> **READING TEXT**:

I was talking with some friends in the Oriental Saloon when Claiborne pushed his way in among us and began using very insulting language. I took him to one side and said, "Billy, don't interfere, those people are friends among themselves and are not talking about politics at all, and don't want you about." He appeared quite put out and used rather bad and certainly very nasty language towards me. I told him there was no use of his fighting with me, that there was no occasion for it, and leaving him I joined my friends. He came back again and began using exceedingly abusive language, when I took him by the collar of his coat and led him away, telling him not to get mad, that it was for his own good, that if he acted in that manner he was liable to get in trouble. He pushed away from me, using very hard language, and as he started away from me, shook a finger at me and said, "That's all right, Leslie, I'll get even on you," and went out of the saloon.

Within a few minutes, two men told Leslie there was a man waiting outside to shoot him. When Leslie stepped outside, he saw "a foot of rifle barrel protruding from the end of the fruit stand." He told Claiborne "Don't shoot, I don't want you to kill me, nor do I want to have to shoot you." but Claiborne, still drunk, raised his rifle and fired the weapon, missing Leslie. Leslie returned fire and hit Claiborne in the chest. "I saw him double up and had my pistol cocked and aimed at him again ... I advanced upon him, but did not shoot, when he said, 'Don't shoot again, I am killed.' Claiborne was taken to a doctor by friends, where he died six hours after being shot. His last words were reportedly, "Frank Leslie killed Johnny Ringo, I saw him do it". He was buried in Tombstone's Boothill Cemetery.

Leslie was found to have acted in self-defense and was not charged.

The Cochise County, Arizona Coroners Report for Billy Claiborne is number 39 for the year 1882. The report reads:

"In the matter of the inquest held on the body of Wm Claiborne, deceased. Inquest held by H. M. Mailthews, Coroner. Proceedings: Nov 14 - inquest held. Nov 20 - filed. Cause of death, "gun shot wounds""

> **USING THE INFORMATION**:
1: Copy word for word part of the passage on the shooting of Billy Claiborne. Begin at the words "Within a few" and stop after the words "was not charged.".
2: According to the passage on the shooting of Billy Claiborne, where was Claiborne buried?
3: Decide whether each statement agrees with the passage on the shooting of Billy Claiborne, and answer yes or no, quoting the words that settle it: (a) Claiborne's rifle shot missed Leslie. (b) The coroner's inquest was filed on November 14. (c) The coroner's report for Claiborne is number 39 for the year 1882.

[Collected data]
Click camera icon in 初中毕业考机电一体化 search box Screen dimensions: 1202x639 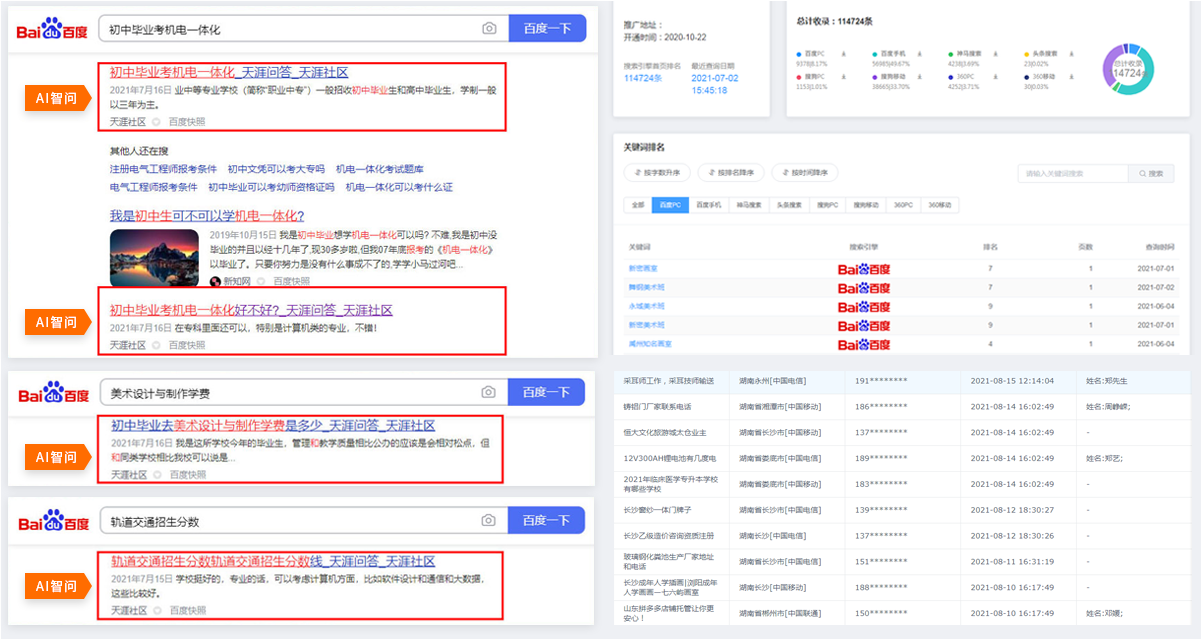pyautogui.click(x=489, y=29)
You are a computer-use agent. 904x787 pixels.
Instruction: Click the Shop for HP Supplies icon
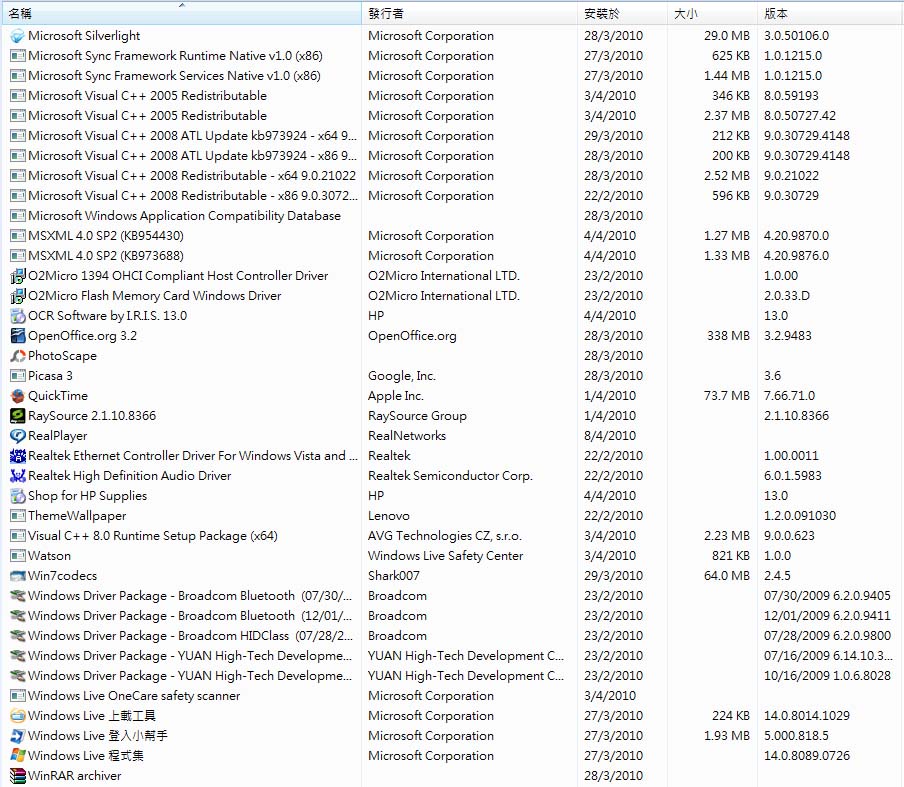pos(17,496)
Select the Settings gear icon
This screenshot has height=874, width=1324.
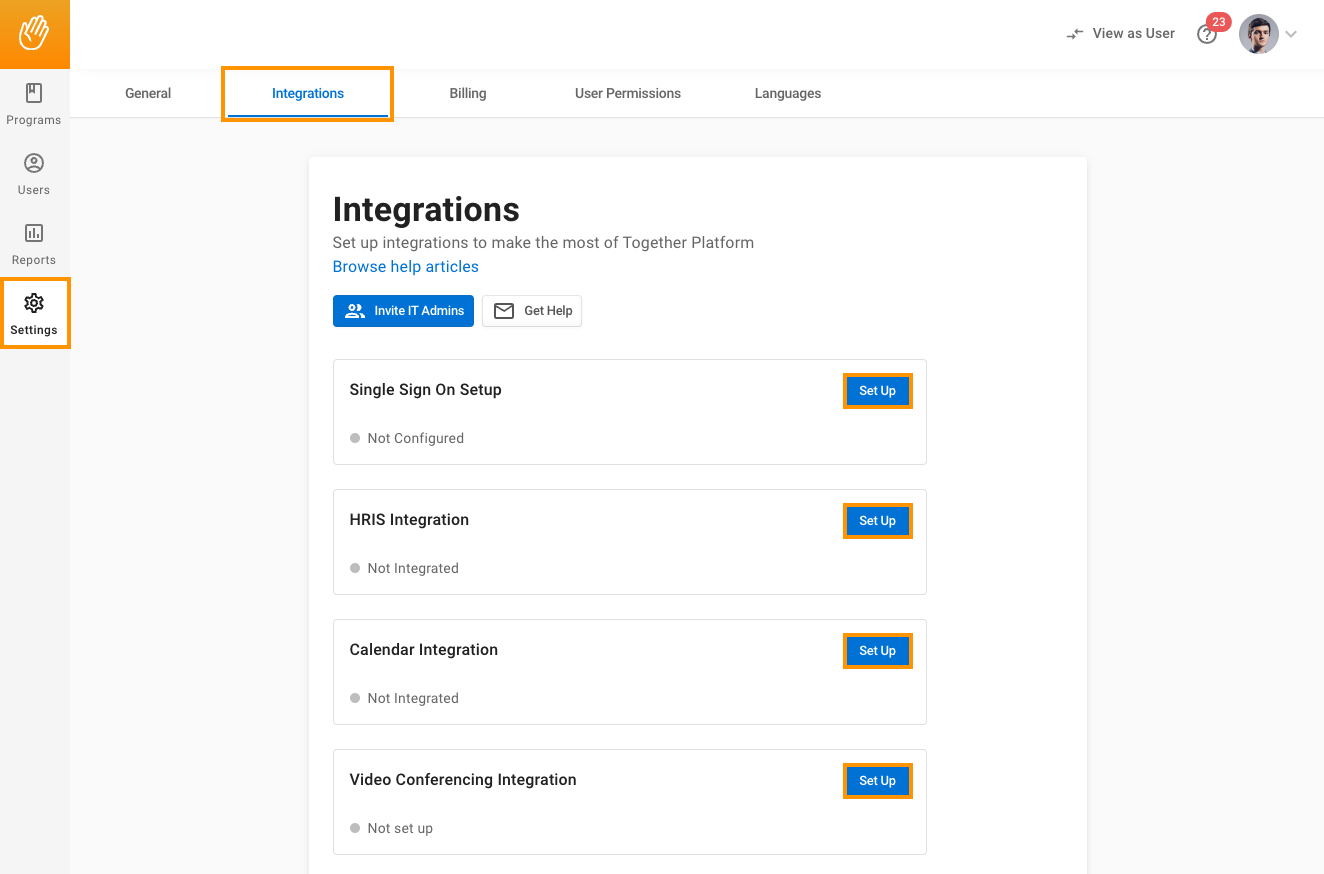point(34,303)
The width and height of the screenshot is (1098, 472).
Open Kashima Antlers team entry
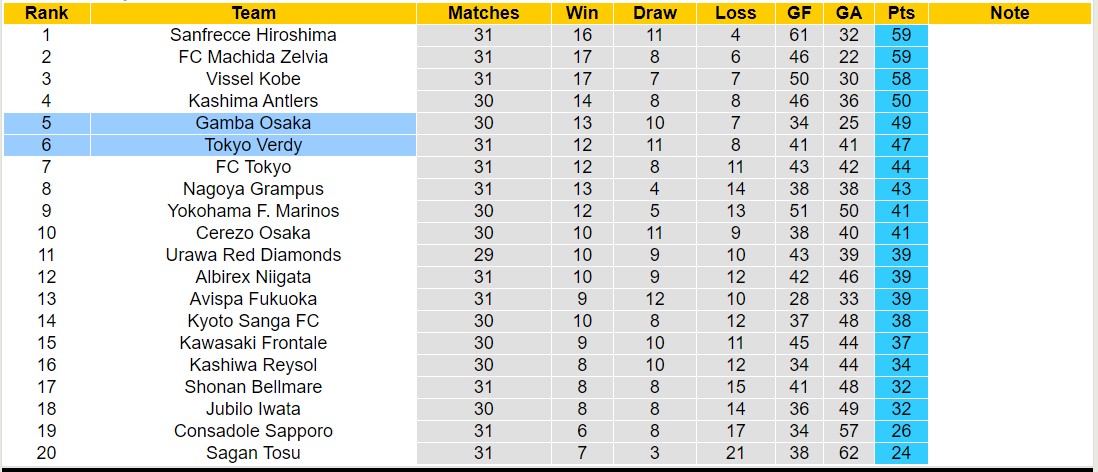(253, 101)
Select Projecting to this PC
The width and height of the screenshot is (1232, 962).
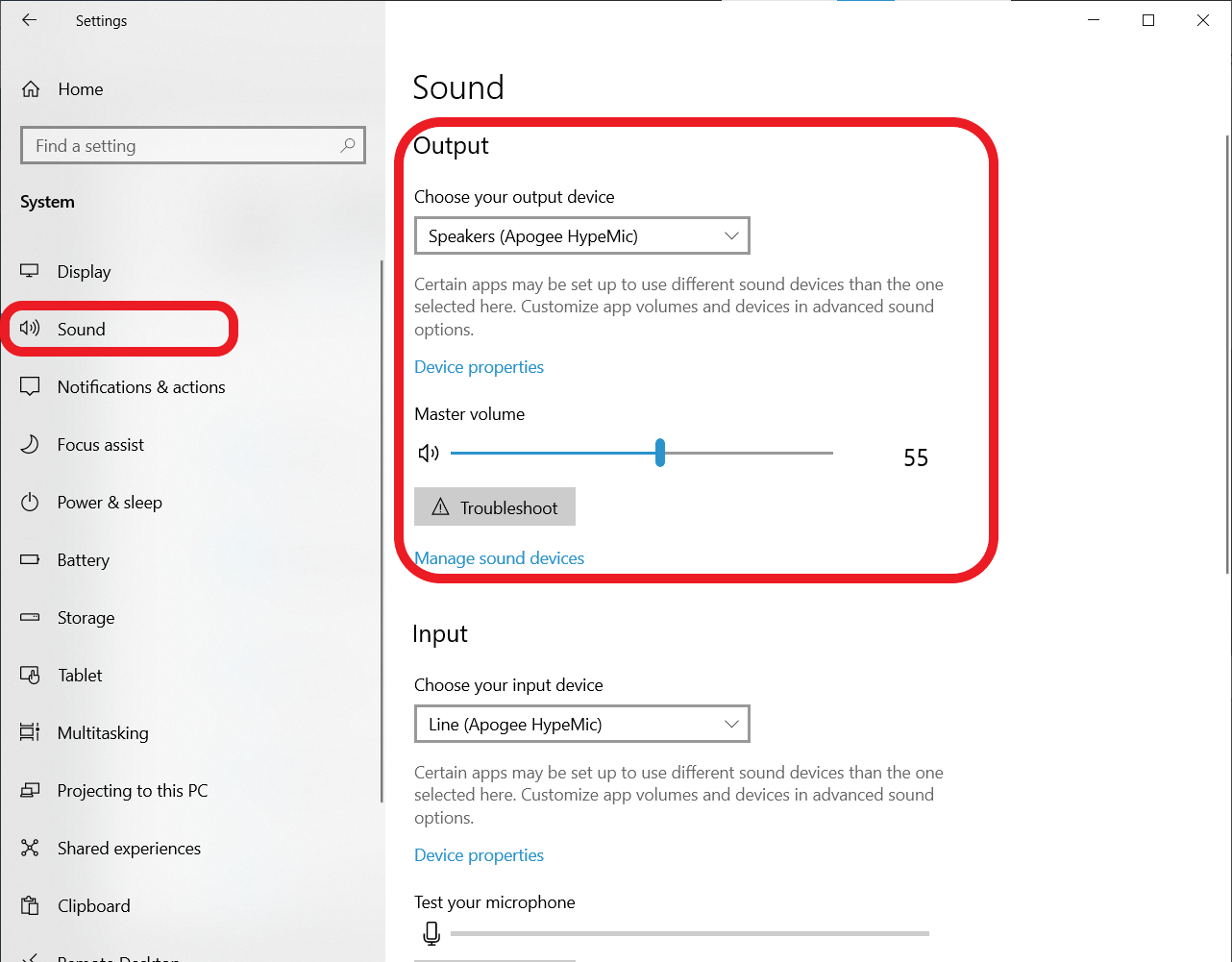click(x=133, y=790)
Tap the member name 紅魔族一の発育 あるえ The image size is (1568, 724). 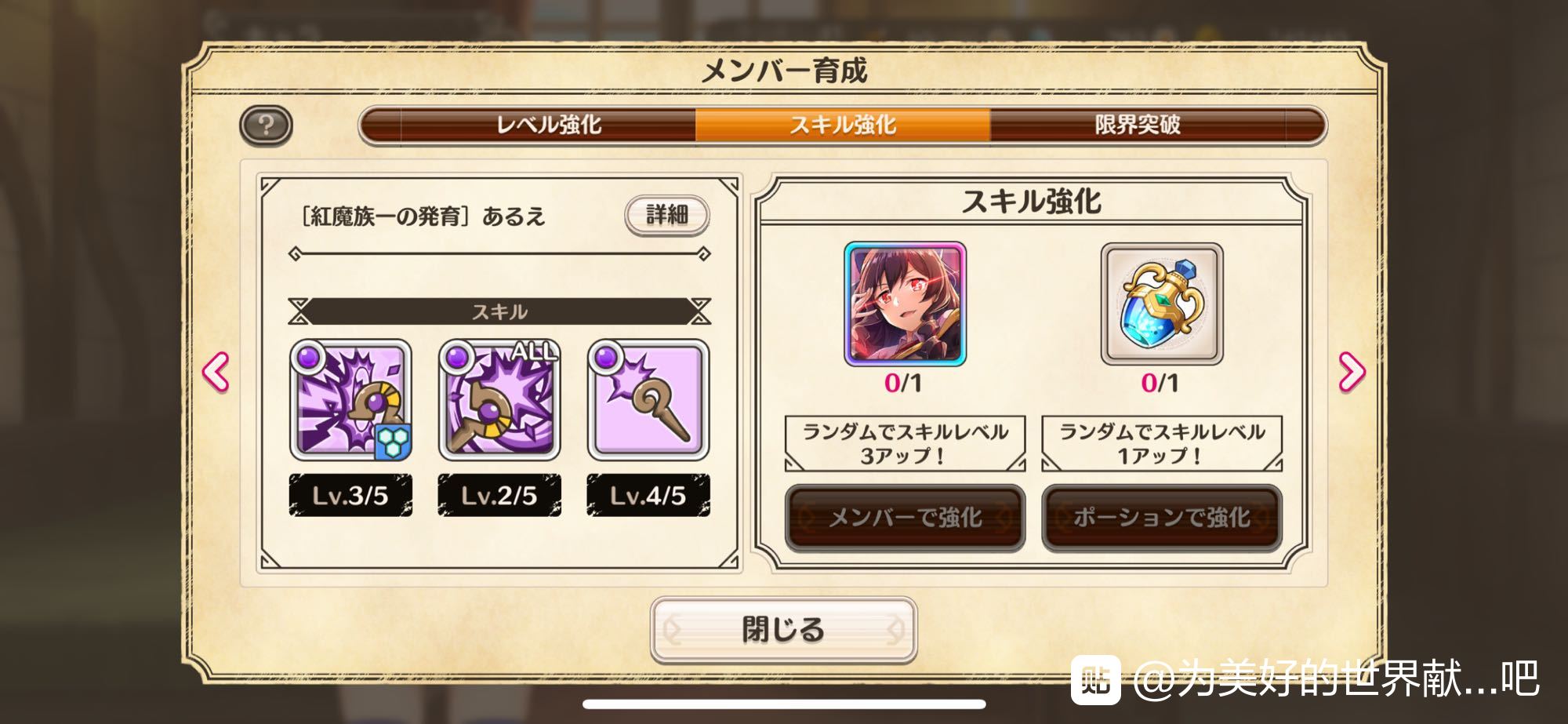(x=423, y=216)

> **ANSWERS TO EACH TASK**:
1:
Within a few minutes, two men told Leslie there was a man waiting outside to shoot him. When Leslie stepped outside, he saw "a foot of rifle barrel protruding from the end of the fruit stand." He told Claiborne "Don't shoot, I don't want you to kill me, nor do I want to have to shoot you." but Claiborne, still drunk, raised his rifle and fired the weapon, missing Leslie. Leslie returned fire and hit Claiborne in the chest. "I saw him double up and had my pistol cocked and aimed at him again ... I advanced upon him, but did not shoot, when he said, 'Don't shoot again, I am killed.' Claiborne was taken to a doctor by friends, where he died six hours after being shot. His last words were reportedly, "Frank Leslie killed Johnny Ringo, I saw him do it". He was buried in Tombstone's Boothill Cemetery.

Leslie was found to have acted in self-defense and was not charged.

2: In Tombstone's Boothill Cemetery.

3:
(a) Yes: "fired the weapon, missing Leslie"
(b) No: "Nov 14 - inquest held. Nov 20 - filed."
(c) Yes: "is number 39 for the year 1882"